For over 100 years, Peninsula State Park has been a destination for local residents and tourists alike. With its beautiful views of Green Bay and the surrounding villages, the park continues to draw thousands of visitors each year.
Many who visit set up camp, staying in one of the park’s many campsites and joining a long tradition of living, however temporarily, in the park. Native Americans, including members of the Potawatomi and Oneonta tribes, lived in what is now Peninsula State Park for thousands of years. Some of Ephraim’s earliest residents built homes in the park, and a few remained even after Peninsula State Park was officially established in 1909. And for nearly two years, from August 1935 to June 1937, Peninsula State Park was home to two very different camps.

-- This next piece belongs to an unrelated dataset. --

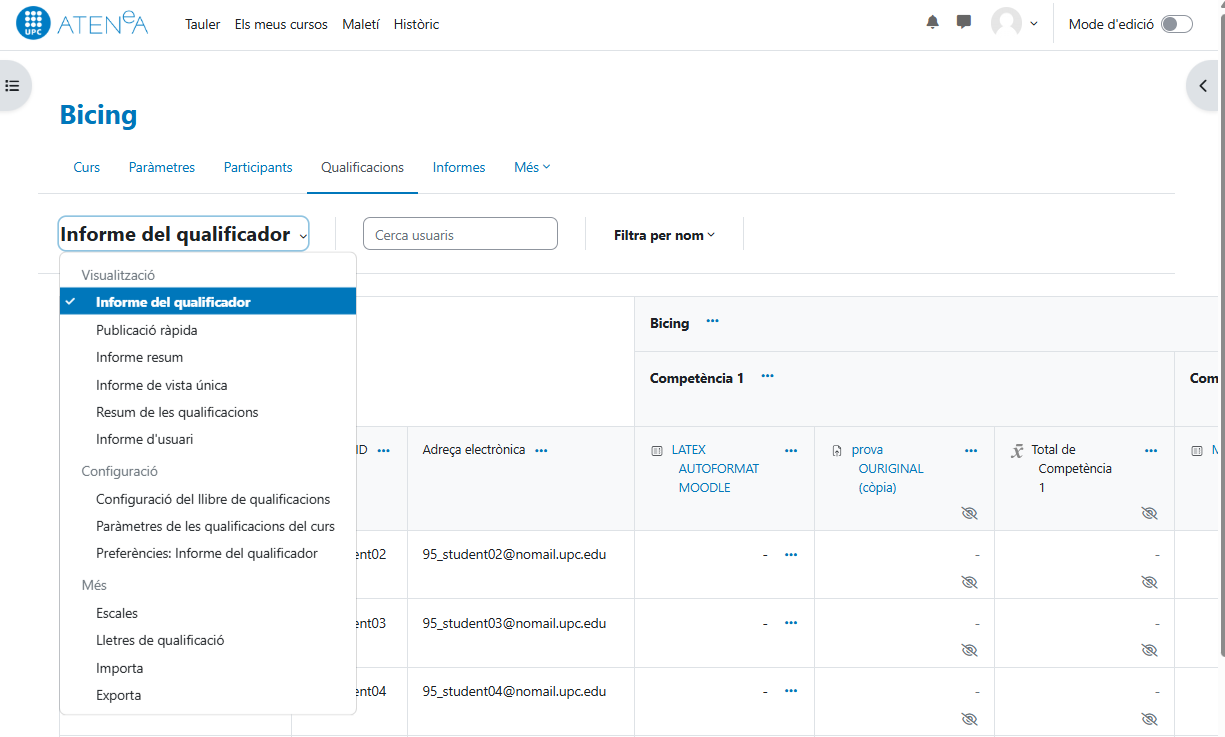Choose Exporta in the dropdown menu
1225x737 pixels.
(x=118, y=695)
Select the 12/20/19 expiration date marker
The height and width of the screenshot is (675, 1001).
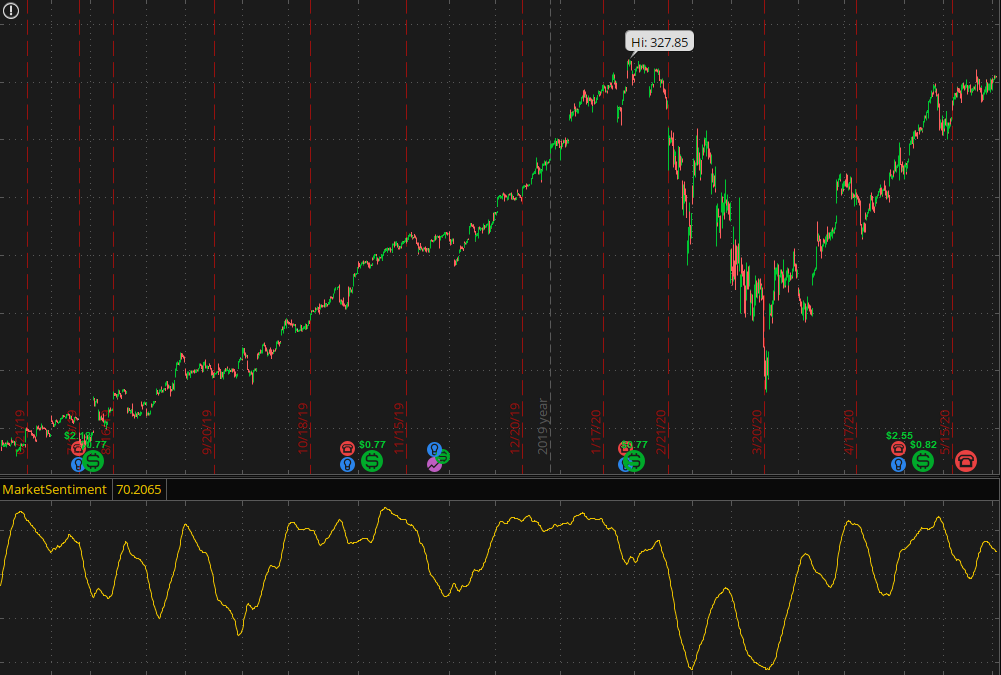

The first, Camp Meenahga, began in 1916 and was a summer camp for girls, where horseback riding, swimming, and dancing were some common pastimes. The second, a Civilian Conservation Corps (CCC) camp named Camp Peninsular, housed young men, ages 18-25, who were unemployed, often uneducated, and in desperate need of financial relief due to the Great Depression. Though the camps were vastly different, they shared a common goal: to provide attendees with valuable training that would serve later in life.
This booklet shares stories, images, and artifacts from these two unique camps that, for a brief period, coexisted in Peninsula State Park. It includes text and photos from the 2016 Ephraim Historical Foundation exhibit in the Anderson Barn Museum, titled Two Roads Diverged: Camp Meenahga and Camp Peninsular in Peninsula State Park.